Selama ini, audiensi (hearing) menjadi salah satu cara mengamplifikasi suara korban untuk didengarkan oleh para pemangku kebijakan, baik dalam konteks investigasi maupun komisi kebenaran dan hal lain yang berkaitan. Namun dalam konteks impunitas yang panjang, proses audiensi dapat menjadi beban yang berat bagi korban, mengakibatkan trauma terulang, dan juga membawa kekecewaan baru bagi korban. Maka AJAR bersama mitra kerjanya, mengembangkan metode-metode alternatif, yang mengedepankan pemulihan serta integritas korban, dalam proses mendokumentasikan pengalaman pelanggaran HAM dan harapan korban.
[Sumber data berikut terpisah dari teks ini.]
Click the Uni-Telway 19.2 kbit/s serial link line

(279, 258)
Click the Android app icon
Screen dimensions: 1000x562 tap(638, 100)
AJAR menggelar sebuah pertemuan korban dari beberapa kasus serta wilayah dengan menggunakan metode “peta tubuh” dan “batu-bunga”, dua metode Penelitian Aksi Partisipatif yang bertujuan membuat korban merasa aman untuk bercerita maupun berekspresi melalui proses menggambar dan berdialog.
Dengan 17 orang korban yang mewakili spektrum kasus pelanggaran berat HAM di Indonesia, dari Aceh, Papua, serta korban dari beberapa wilayah yang menjadi korban Kejahatan Kemanusiaan 1965–1966, serta anak-anak yang dipindahkan secara paksa dalam konteks konflik di Timor-Leste (1975–1999), yang dikenal juga sebagai “Labarik Lakon” atau anak-anak yang hilang.
Laporan ini mencoba menangkap suara korban: pengalaman pelanggaran HAM yang mereka alami, refleksi tentang situasi mereka pada saat ini, serta menghadirkan rekomendasi dari proses bersama ini. Dengan menggunakan metode partisipatif yang kreatif, lintas generasi dan lintas kasus, sebuah proses refleksi yang mendalam menghasilkan rekomendasi yang berharga. Tentunya, 17 orang korban tidak bisa mewakili suara ribuan korban pelanggaran berat HAM yang masih perlu dilibatkan ke depan.